I've set up a simple project using with two databases, foo and bar in
settings.py:
DATABASES = {
'foo': {
'ENGINE': 'django.db.backends.sqlite3',
'NAME': os.path.join(BASE_DIR, 'foo.sqlite'),
},
'bar': {
'ENGINE': 'django.db.backends.sqlite3',
'NAME': os.path.join(BASE_DIR, 'bar.sqlite'),
}
}
DATABASES['default'] = DATABASES['foo']
I have a simple model:
class Thing(models.Model):
name = models.CharField(max_length=20, unique=True)
I have a simple management command:
class Command(BaseCommand):
help = 'Add all the things.'
def add_arguments(self, parser):
parser.add_argument('--database', nargs='?', metavar='DATABASE',
default='default',
help='Database alias to use')
parser.add_argument('things', nargs='+', metavar='THING',
help='Things to add')
def handle(self, *args, **options):
alias = options['database']
self.stdout.write('using alias %s' % alias)

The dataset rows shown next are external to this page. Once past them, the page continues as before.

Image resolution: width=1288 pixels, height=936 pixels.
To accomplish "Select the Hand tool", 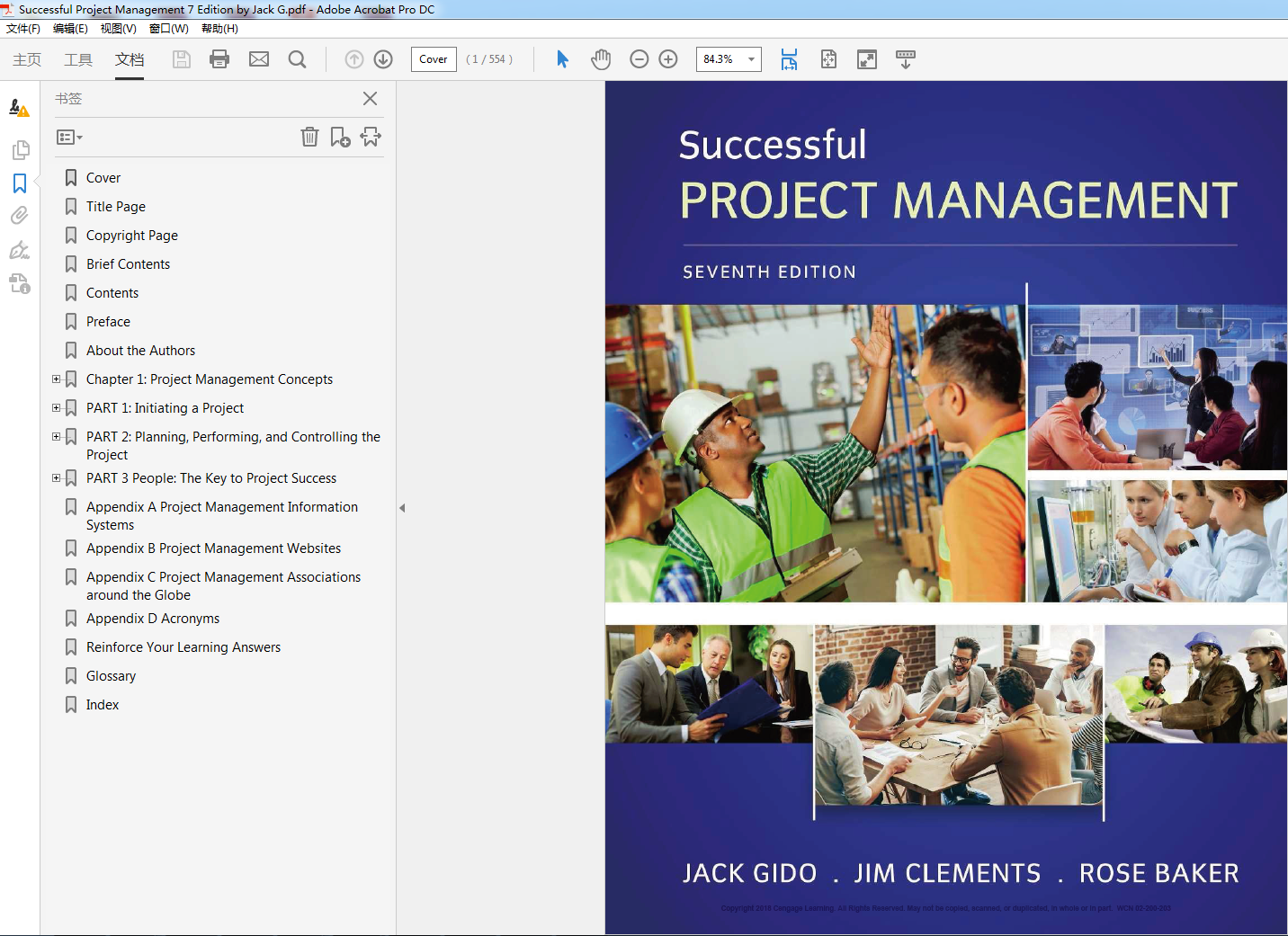I will pyautogui.click(x=600, y=58).
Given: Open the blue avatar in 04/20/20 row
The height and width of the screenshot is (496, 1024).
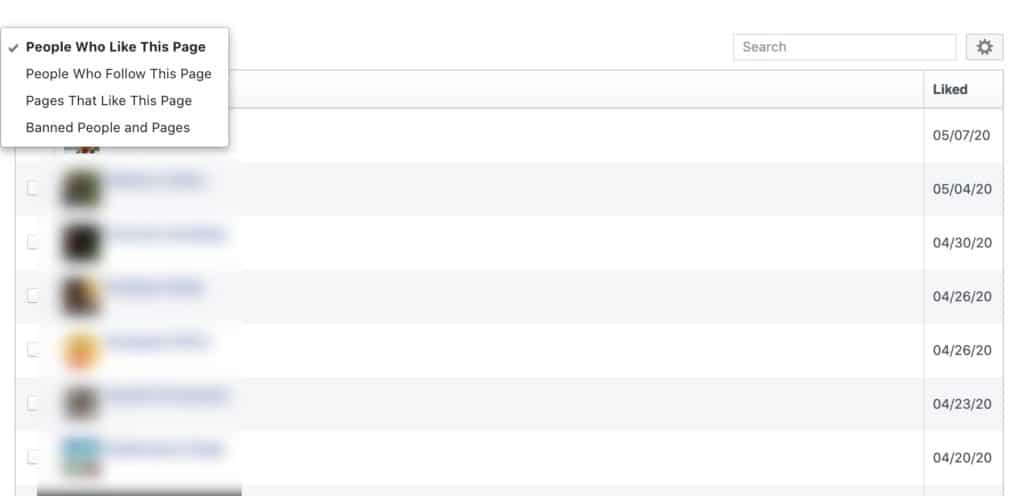Looking at the screenshot, I should (x=81, y=457).
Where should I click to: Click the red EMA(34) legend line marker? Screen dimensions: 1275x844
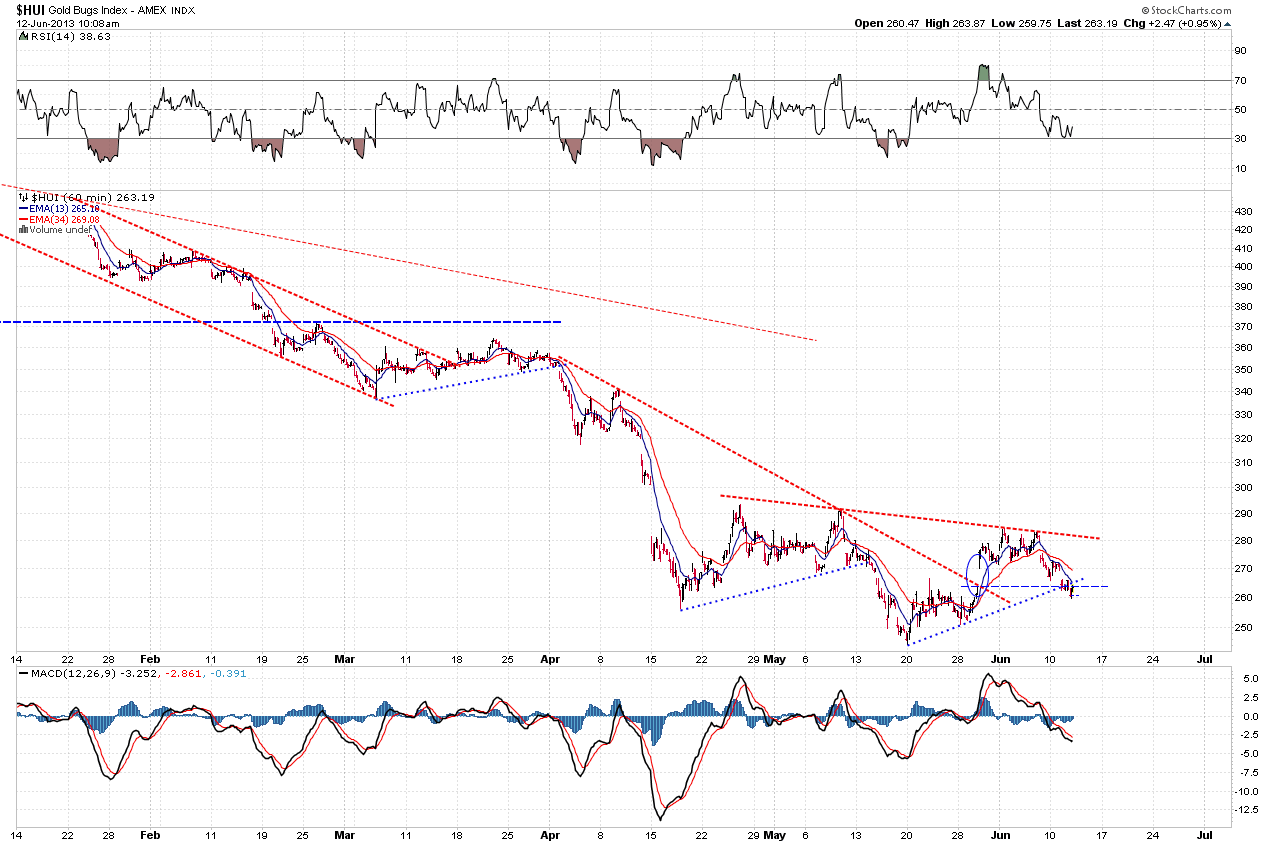click(x=25, y=219)
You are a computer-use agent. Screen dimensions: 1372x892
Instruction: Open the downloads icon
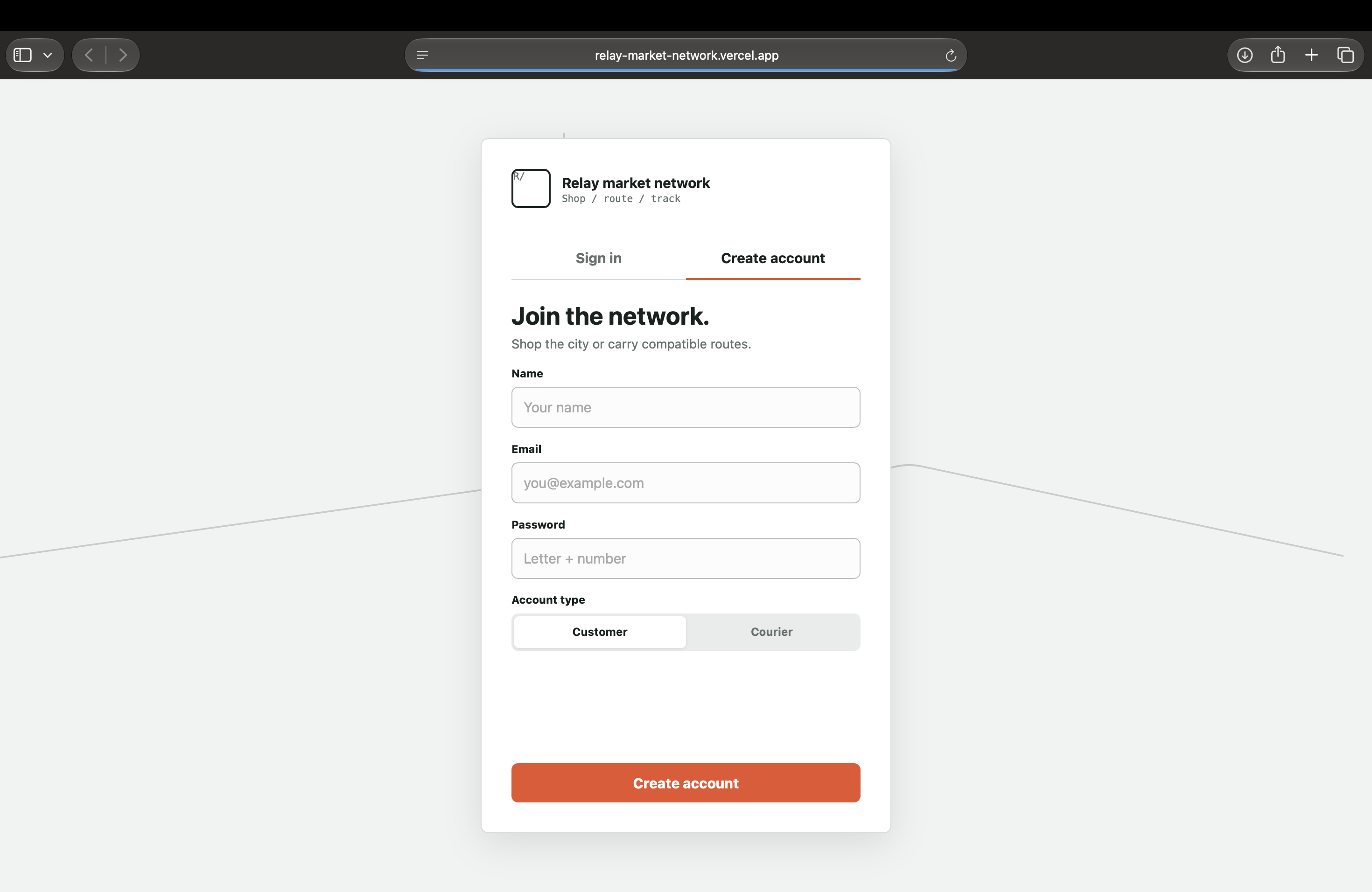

with transaction.atomic(using=alias):
for name in options['things']:
try:
Thing.objects.create(name=name)
self.stdout.write('Added %s.\n' % name)
except IntegrityError as e:
self.stderr.write('Failed to add thing %r: %s' % (name,
e))
break
After running migrations to set up the two databases, using python
manage.py migrate --data foo and python manage.py migrate --data bar, I
then run python manage.py add_things fizz buzz which results in two records
being added to foo.sqlite, as expected.
If I then run python manage.py add_things fizz buzz --data bar, it seems
reasonable to expect it to add the records to bar.sqlite. However, this is
not what happens: it tries to add them to foo.sqlite, even though I've
specified using=alias with the alias set to bar. So I get a constraint
violation:
using alias bar
Failed to add thing 'fizz': UNIQUE constraint failed: hello_thing.name
What have I overlooked? In a real case the atomic block might be
manipulating lots of models in nested code, and I can't see that it's
practical to call using() for every model. Somewhere, it looks like Django
code is caching a connection based on what settings.DATABASES['default']
was when settings was imported, even though it is being overridden in the
command line. If not actually a bug, this behaviour doesn't seem
particularly intuitive, so any advice would be gratefully received.